- _TASK TO CARRY OUT_
Repeat exactly, and only, the lines of the entries below from the one with "Task: Select the" through the one with "You are a computer-use agent. The", both ends included.

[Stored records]

========================================================================

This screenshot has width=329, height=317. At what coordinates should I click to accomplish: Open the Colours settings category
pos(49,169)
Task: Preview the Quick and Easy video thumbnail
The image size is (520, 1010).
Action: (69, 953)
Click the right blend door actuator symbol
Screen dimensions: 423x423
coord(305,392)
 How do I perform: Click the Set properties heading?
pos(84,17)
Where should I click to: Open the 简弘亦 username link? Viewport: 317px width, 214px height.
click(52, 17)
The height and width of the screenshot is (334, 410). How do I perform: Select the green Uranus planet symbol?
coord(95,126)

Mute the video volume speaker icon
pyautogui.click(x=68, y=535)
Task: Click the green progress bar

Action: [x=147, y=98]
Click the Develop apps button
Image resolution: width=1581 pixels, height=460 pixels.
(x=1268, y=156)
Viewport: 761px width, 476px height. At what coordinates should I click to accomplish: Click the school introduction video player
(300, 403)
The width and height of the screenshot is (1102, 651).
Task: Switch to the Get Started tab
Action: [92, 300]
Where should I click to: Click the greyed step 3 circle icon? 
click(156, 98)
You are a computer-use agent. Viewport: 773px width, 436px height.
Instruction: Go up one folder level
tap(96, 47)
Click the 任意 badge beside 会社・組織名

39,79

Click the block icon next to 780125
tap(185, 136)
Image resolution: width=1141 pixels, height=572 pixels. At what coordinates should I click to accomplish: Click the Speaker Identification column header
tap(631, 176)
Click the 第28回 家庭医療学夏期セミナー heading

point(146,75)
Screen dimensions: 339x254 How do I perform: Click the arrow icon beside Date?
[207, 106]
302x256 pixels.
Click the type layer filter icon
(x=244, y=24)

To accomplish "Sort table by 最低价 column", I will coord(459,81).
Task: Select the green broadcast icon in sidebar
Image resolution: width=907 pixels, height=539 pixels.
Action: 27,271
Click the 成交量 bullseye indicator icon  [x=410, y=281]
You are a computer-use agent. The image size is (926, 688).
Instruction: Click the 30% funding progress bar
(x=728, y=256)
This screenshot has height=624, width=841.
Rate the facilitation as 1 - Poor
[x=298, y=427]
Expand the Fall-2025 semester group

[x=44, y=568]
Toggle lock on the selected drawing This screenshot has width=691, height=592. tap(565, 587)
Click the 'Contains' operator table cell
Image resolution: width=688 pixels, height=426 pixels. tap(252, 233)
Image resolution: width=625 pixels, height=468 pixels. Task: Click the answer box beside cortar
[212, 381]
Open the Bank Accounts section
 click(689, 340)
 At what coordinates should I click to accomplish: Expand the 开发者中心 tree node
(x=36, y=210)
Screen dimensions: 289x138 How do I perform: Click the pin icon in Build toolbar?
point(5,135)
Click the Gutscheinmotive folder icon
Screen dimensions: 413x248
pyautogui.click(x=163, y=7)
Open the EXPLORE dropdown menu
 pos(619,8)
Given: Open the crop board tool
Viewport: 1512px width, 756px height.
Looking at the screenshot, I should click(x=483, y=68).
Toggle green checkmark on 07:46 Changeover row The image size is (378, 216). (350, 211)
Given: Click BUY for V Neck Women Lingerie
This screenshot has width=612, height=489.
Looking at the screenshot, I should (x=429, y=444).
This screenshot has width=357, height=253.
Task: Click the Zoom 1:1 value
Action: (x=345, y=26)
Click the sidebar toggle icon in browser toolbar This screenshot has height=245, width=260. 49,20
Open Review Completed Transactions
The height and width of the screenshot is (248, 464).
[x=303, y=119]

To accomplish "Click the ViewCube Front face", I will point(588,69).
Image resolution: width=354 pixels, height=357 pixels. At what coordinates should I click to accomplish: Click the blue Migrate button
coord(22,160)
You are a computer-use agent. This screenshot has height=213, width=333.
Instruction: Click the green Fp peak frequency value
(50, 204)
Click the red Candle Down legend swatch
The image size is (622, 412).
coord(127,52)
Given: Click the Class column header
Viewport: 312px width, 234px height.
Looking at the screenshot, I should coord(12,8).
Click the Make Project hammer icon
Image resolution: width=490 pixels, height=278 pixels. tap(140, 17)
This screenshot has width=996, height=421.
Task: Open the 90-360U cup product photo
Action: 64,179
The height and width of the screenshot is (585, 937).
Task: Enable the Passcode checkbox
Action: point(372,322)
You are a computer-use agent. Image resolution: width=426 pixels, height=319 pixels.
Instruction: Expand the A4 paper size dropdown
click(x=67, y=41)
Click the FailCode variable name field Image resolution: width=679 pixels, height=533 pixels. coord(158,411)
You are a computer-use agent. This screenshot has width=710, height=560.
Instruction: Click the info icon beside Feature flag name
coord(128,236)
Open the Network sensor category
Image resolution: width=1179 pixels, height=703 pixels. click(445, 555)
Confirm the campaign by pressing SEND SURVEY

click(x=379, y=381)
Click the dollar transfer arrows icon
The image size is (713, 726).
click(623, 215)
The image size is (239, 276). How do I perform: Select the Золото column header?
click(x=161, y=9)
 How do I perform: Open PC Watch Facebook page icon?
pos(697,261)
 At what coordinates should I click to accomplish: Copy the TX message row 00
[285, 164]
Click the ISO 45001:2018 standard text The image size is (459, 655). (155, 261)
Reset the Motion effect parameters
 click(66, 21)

========================================================================

- _RESPONSE BOX_
Task: Select the green broadcast icon in sidebar
Image resolution: width=907 pixels, height=539 pixels.
Action: 27,271
Click the 成交量 bullseye indicator icon  [x=410, y=281]
You are a computer-use agent. The image size is (926, 688).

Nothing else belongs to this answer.